OK, my head just exploded. With our children, we move from more to less support and at the same time, increasing freedom. In our other relationships, do we perhaps move from less to more support, but with freedom redefined? Redefined, perhaps, as the freedom to leave (not all relationships with others grow!) becoming the freedom to stay (some relationships grow into lifetime choices of friendship and/or love).
But back to the bike. What’s so hard after learning to ride? Once we’ve gotten the support to balance it, we figure we’re free. And done with learning.
A lot of kids give up the bicycle when they begin driving cars, trading one means of transportation for another. The lure of the automobile – speed, comfort, ease of use – crowds out other options. And they forget what it was like to be out there, on two wheels. They forget the freedom, the sense of flight, that feeling the wind brings. They forget the euphoria of coasting downhill.
That’s when it gets hard again.
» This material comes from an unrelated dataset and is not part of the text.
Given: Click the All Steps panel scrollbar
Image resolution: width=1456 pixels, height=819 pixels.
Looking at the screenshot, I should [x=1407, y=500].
Not hard to “ride the bike,” because one never forgets how to ride…umm, balance a bike, but hard because the innocence and invincibility of childhood fades. Adult life interferes. And so, too, does fear. Many people never take up riding again because they are frightened. Of falling. Of cars. Of roads. Of hills. Of rocks. Of…
And that’s where support comes in again. There is always more to learn, and confidence to build. Because in learning more, we realize (discover) that we can have better control over what happens.
- Learning emergency maneuvers lets me react better in dangerous situations.
- Learning about traffic principles shows me how to be interact with other drivers.
- Learning more about descending hills makes me able to do it more safely.
You get my drift?
So keep learning. There are plenty of resources out there for you. I have some of them on my links page. Support and freedom. Not just for our children – for all of us.